One point here on the Older Workers Program. You mentioned it in your statement, but did you know the minimum wage has gone up?

Mr. WEBB. Yes.

Senator HARKIN. Will restoring the program to last year's level be good enough if we are going to meet the increase in minimum wage? It seems to me if we keep it at last year's level and minimum wage went from $3.80 to $4.25, we are still not going to be at the same level.

Mr. WEBB. Right. I would encourage an increase. We had a very successful program in our area especially combining the State match money for title V and also working with the 3-percent setaside under the Job Training Partnership Act program. Those three programs together have given us a lot of success. And as I mention in my written testimony, we have been identified by the Department of Labor as a national example of the pooling of those kinds of resources.

I think employment for older persons does get overlooked. We do serve persons in extreme situations. We may not think of divorce in later life, but that does occur at an alarming rate. We, I think, are aware of the health care needs of seniors, but we also serve especially older women that may have health problems themselves and need the income for medical expenses and so forth. So I think the Older Worker Program is one that tends to get pushed back. And we encourage this committee to bring that forward as much as possible.

Senator HARKIN. Well, thank you very much, Marvin. Congratulations on a fine job in Iowa.

STATEMENT OF LYNN COOPER BRECKENMAKER, NATIONAL FAMILY PLANNING AND REPRODUCTIVE HEALTH ASSOCIATION

ACCOMPANIED BY JILL JUNE, NATIONAL FAMILY PLANNING AND REPRODUCTIVE HEALTH ASSOCIATION

Senator HARKIN. Next is Lynn Cooper Breckenmaker and Jill June on behalf of the National Family Planning and Reproductive Health Association.

Welcome to the subcommittee. Your statement will be made a part of the record in its entirety. Please proceed.

Ms. COOPER. Thank you.

Mr. Chairman, members of the subcommittee and staff, thank you very much for the opportunity to testify today. And as you have stated, my name is Lynn Cooper Breckenmaker. I am vice president for the Family Health Council of Central Pennsylvania. I am very proud to be here today to testify on behalf of the National Family Planning and Reproductive Health Association, of which I am a member.

Sitting with me today is Jill June, president of the Planned Parenthood of Greater Iowa and a member of the National Family Planning and Reproductive Health Association Board of Directors. The written testimony that you have received is full of important information. It describes NFPRHA and the services that family planning provides. It also contains some incredibly startling data.

But what I hear is that this subcommittee consists of bottom line Senators. So what I would like to do is tell you the bottom line. Title X saves money. Title X prevents abortion. Title X strengthens families. And title X prevents disease and saves lives.

I repeat, title X saves money. When a poor teenager becomes pregnant in this country today, she almost immediately goes on welfare. And unfortunately, she stays there often until her child becomes a teenager. And to make matters worse, that teen of that teen mother often becomes pregnant herself and the cycle goes on endlessly.
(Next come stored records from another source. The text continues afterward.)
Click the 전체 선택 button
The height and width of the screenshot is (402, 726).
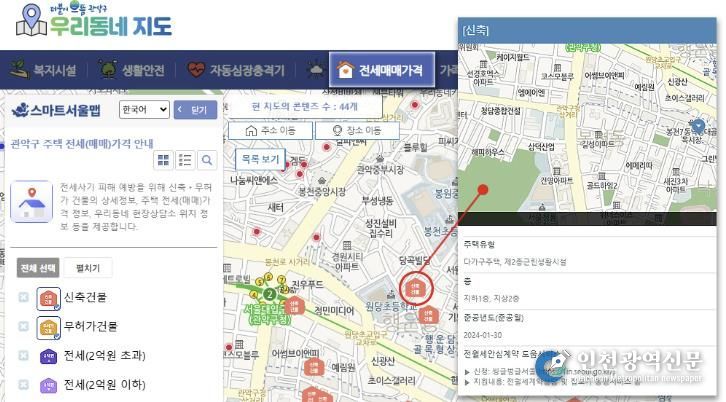point(37,268)
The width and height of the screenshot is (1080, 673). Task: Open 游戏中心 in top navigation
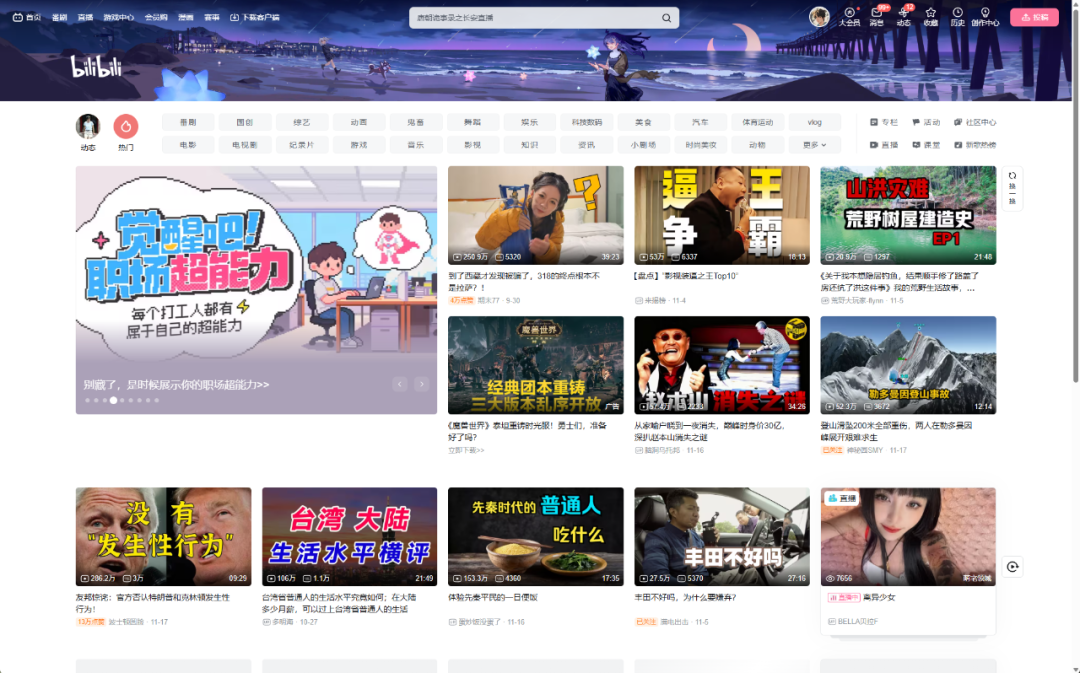click(x=118, y=18)
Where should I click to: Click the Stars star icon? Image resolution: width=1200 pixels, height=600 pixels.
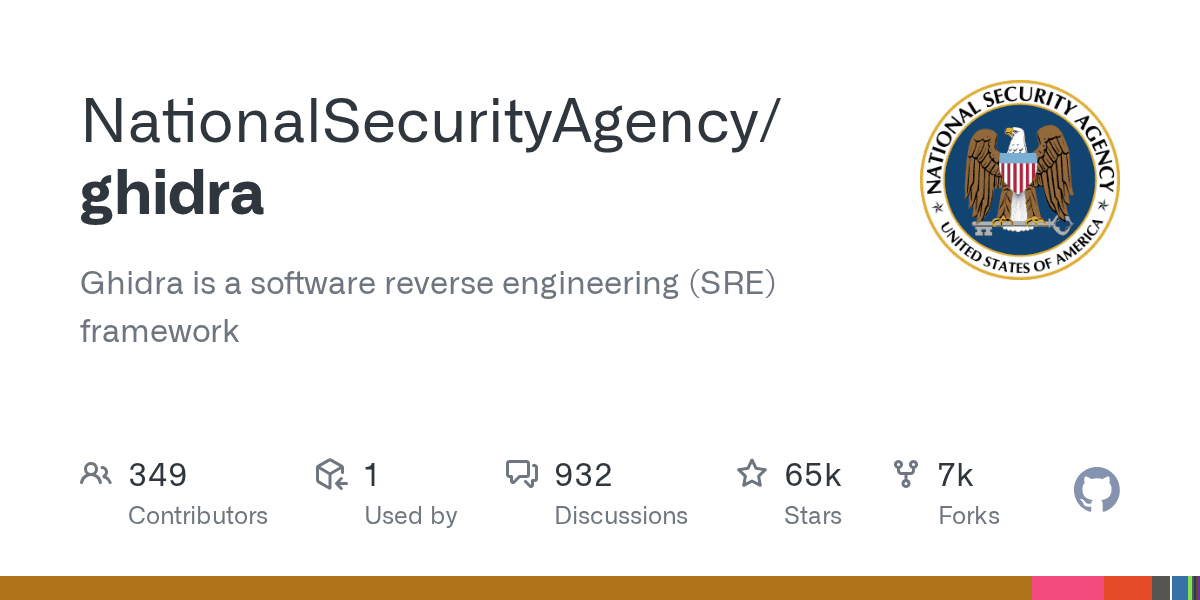coord(751,474)
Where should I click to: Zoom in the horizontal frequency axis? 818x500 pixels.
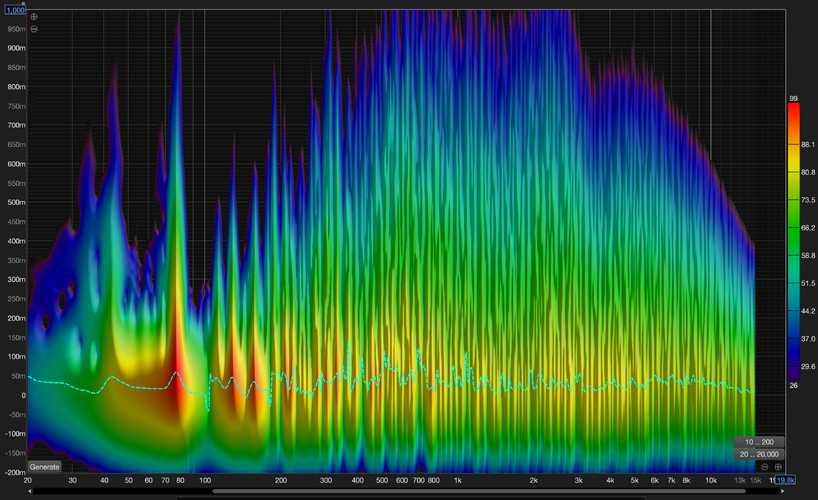coord(778,467)
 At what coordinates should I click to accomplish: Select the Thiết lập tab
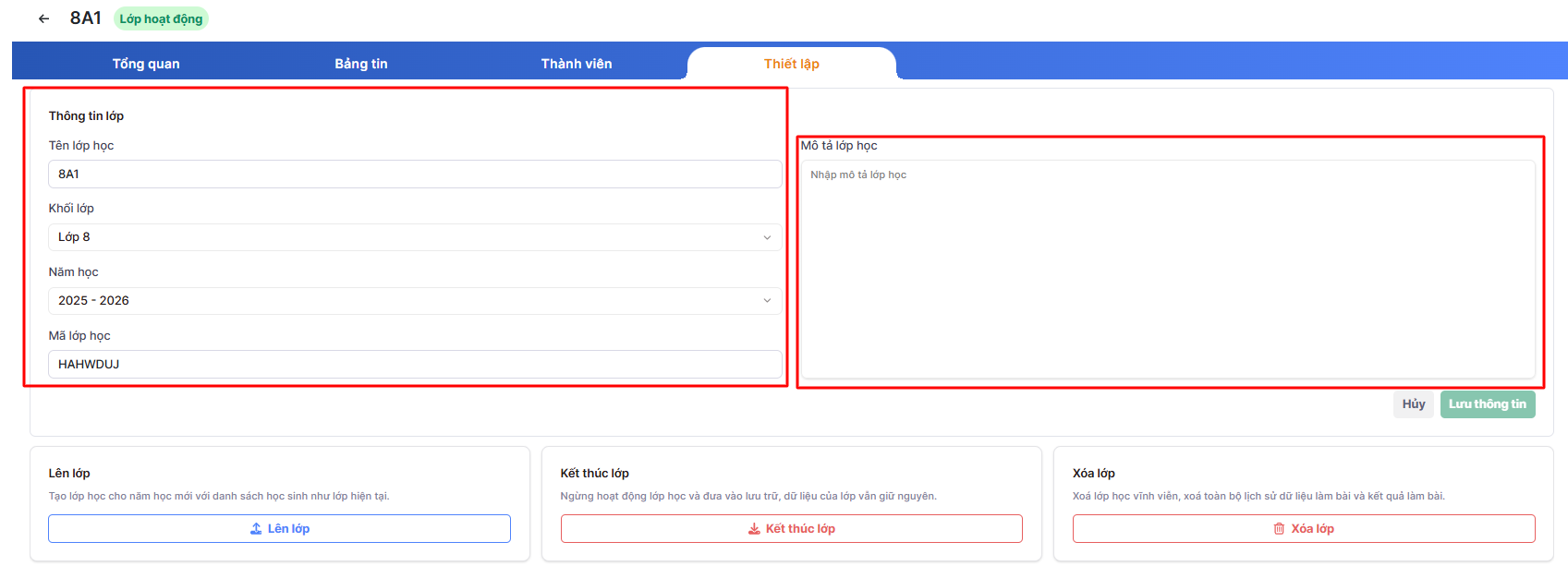click(791, 64)
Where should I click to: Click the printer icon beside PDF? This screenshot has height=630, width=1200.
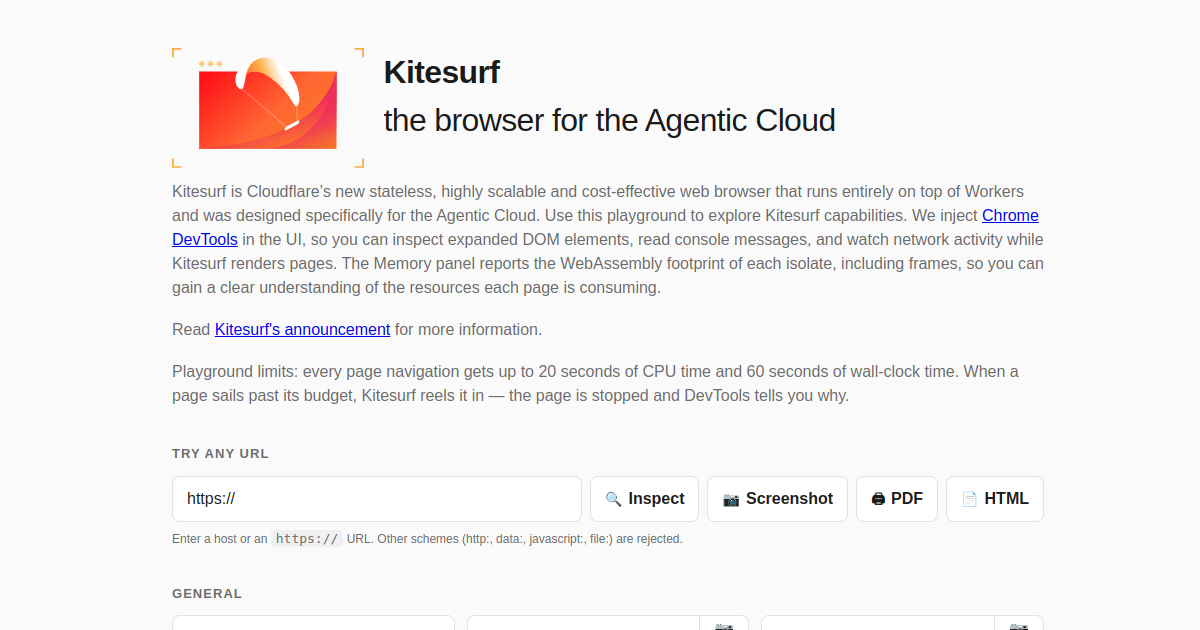click(878, 499)
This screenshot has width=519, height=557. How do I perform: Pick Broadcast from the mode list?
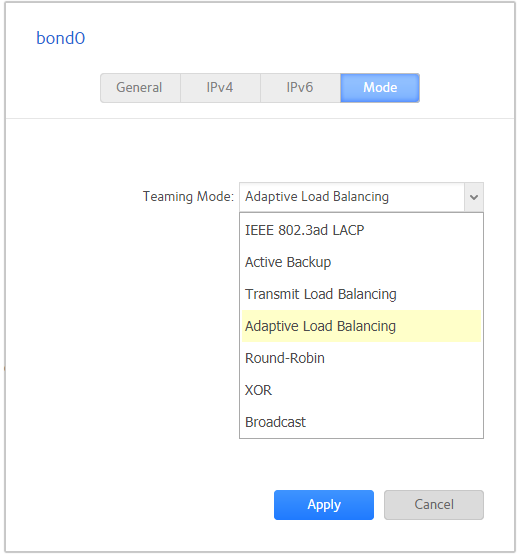(x=361, y=422)
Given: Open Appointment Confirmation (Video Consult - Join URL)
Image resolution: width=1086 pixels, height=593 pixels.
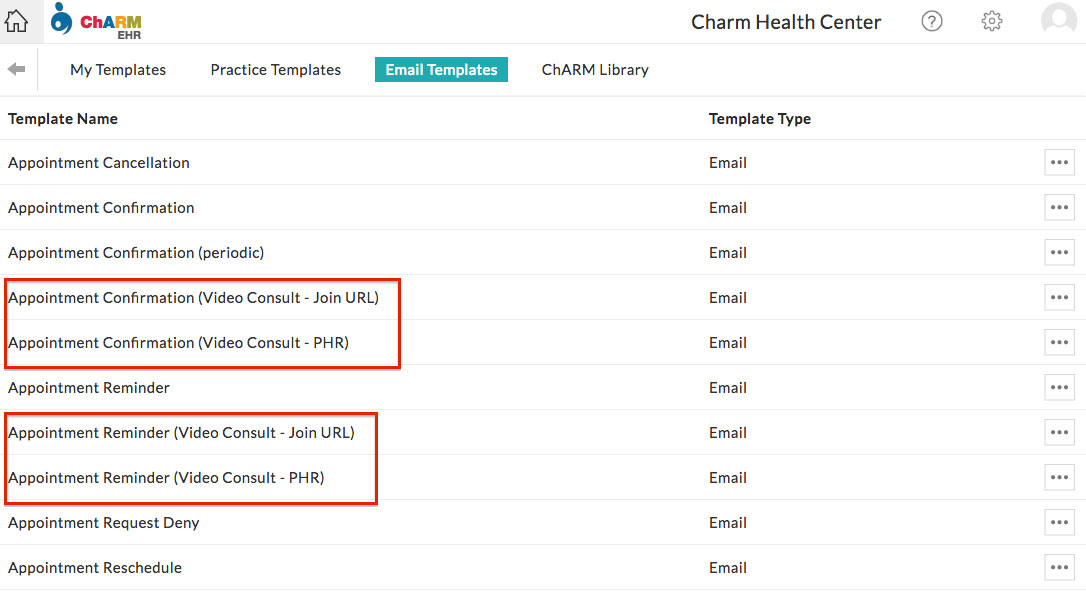Looking at the screenshot, I should tap(194, 297).
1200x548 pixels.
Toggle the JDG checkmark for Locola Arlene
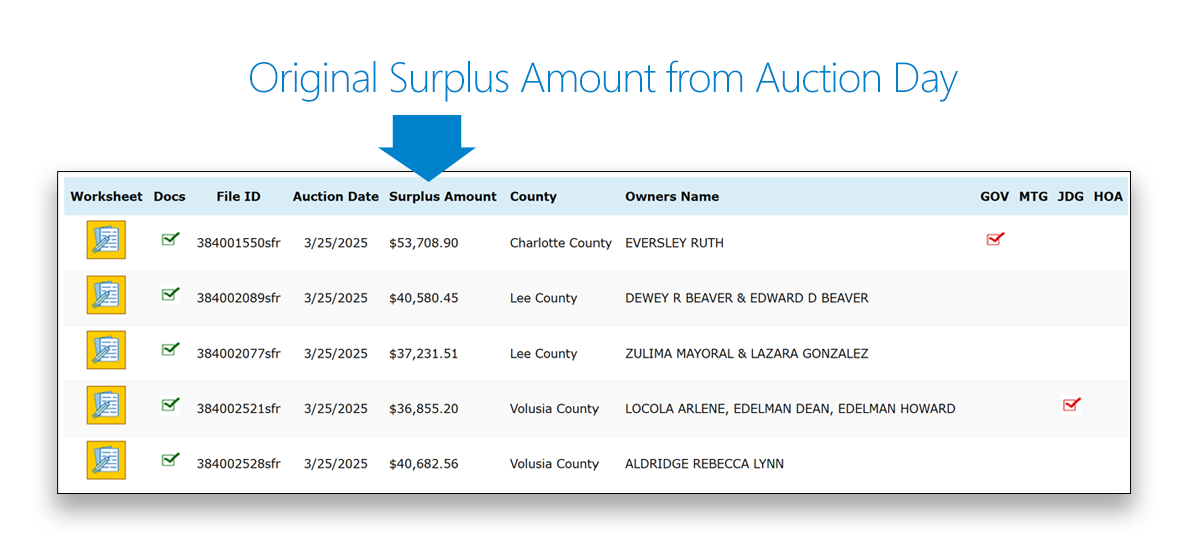tap(1071, 404)
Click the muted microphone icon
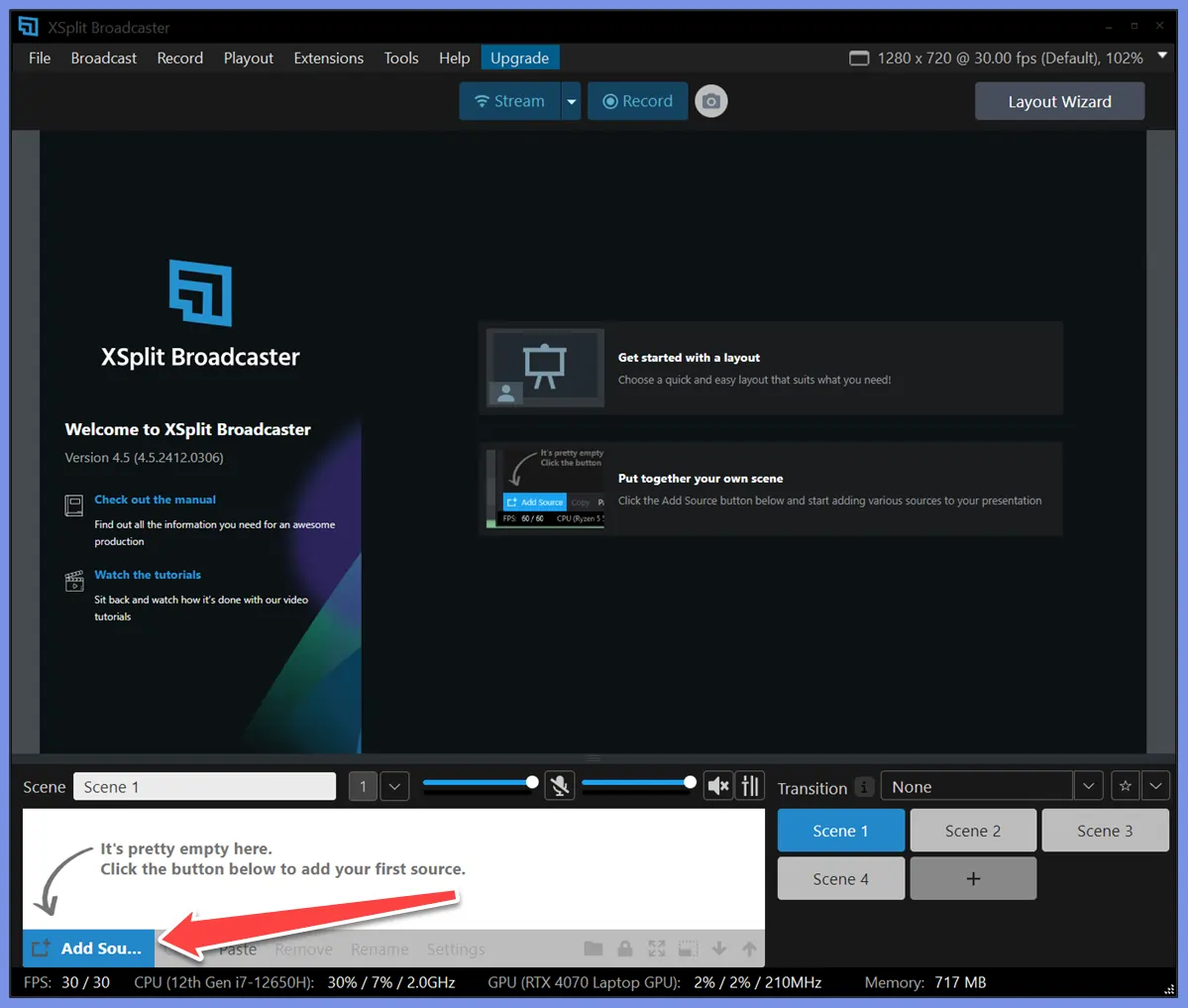 [x=561, y=785]
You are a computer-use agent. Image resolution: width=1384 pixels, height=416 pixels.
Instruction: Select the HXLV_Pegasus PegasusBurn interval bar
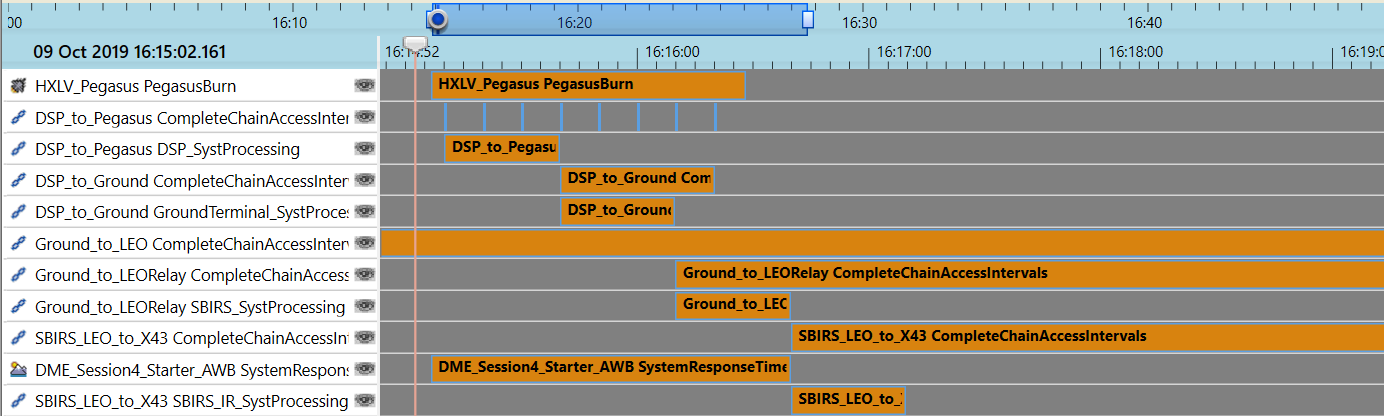pos(588,86)
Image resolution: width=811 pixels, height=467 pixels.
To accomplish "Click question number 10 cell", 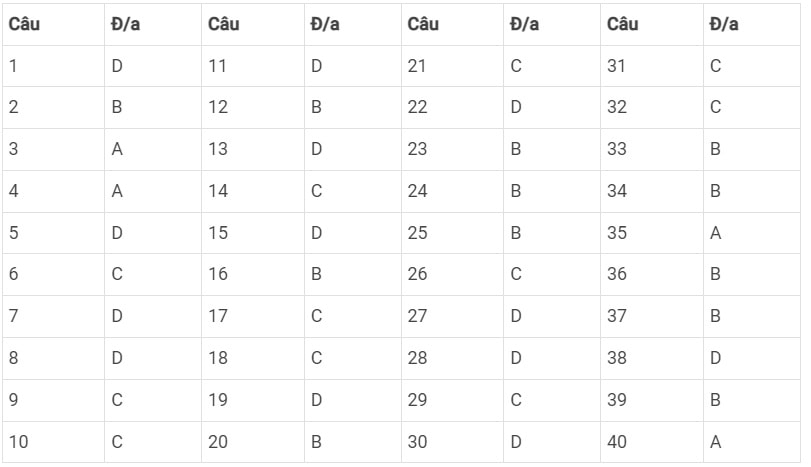I will click(53, 442).
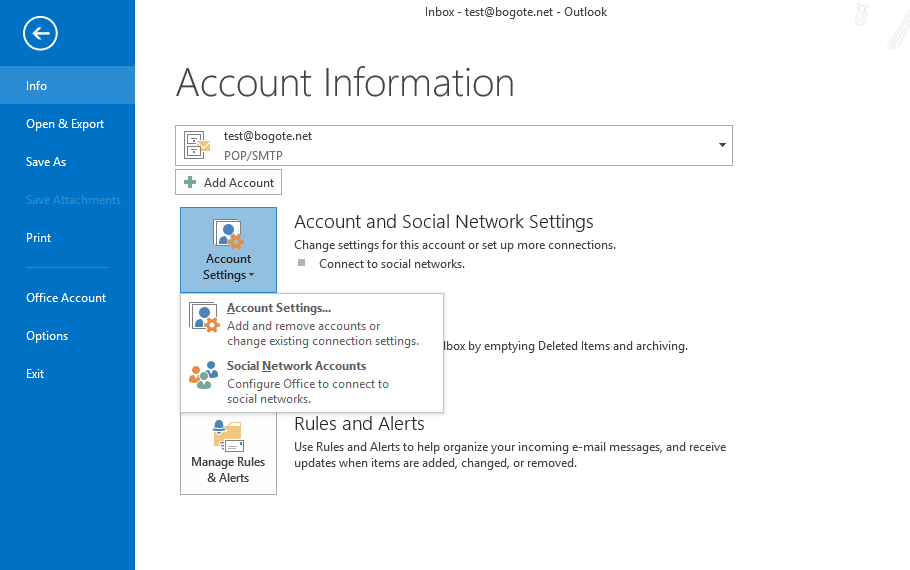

We have proven through a study done in central Pennsylvania that was funded by the Ford Foundation that tailoring family planning services to the needs of adolescence prevents unintended pregnancy. This funding results in enormous savings for this county.

Title X prevents abortion. A friend of mine who is in the Pennsylvania House of Representatives, whose name is Peck Foster, he is opposed to abortion. He stood on the floor of the house in 1981, 10 years ago, and asked a very simple question to my legislators: What is the No. 1 cause of abortion? And the answer is very simple. Pregnancy, he stated. What we have to do if we want to stop abortion is prevent the unintended pregnancy.

Title X strengthens families. The American family today needs as much help as they can get. An unintended pregnancy, an unwanted and undesired pregnancy can plunge a marginally poor family into poverty. And it can keep an already impoverished family there for many years to come.

Title X prevents disease and it saves lives. It is the only source of health care for many women. And many folks are really unaware of this important fact. In rural Pennsylvania counties like mine that I cover many of the women that receive service through our program have no other source of health care at all other than the family planning agency that they attend.

Title X prevents cancer. It prevents sexually transmitted diseases and it prevents AIDS.

We need six things and we ask that this subcommittee do the following.

One, support the reauthorization of title X as a categorical grant. Reject the idea of a block grant.

Two, appropriate at least $180 million to this program.

Three, appropriate funds for the administration of this program separate from those funds for family planning activities.

Four, reject again the idea of centralizing our regional offices.
Five, fund contraceptive research.

And, six, fund AIDS and HIV research and services and appropriate funding to the title X network for these critical care and services.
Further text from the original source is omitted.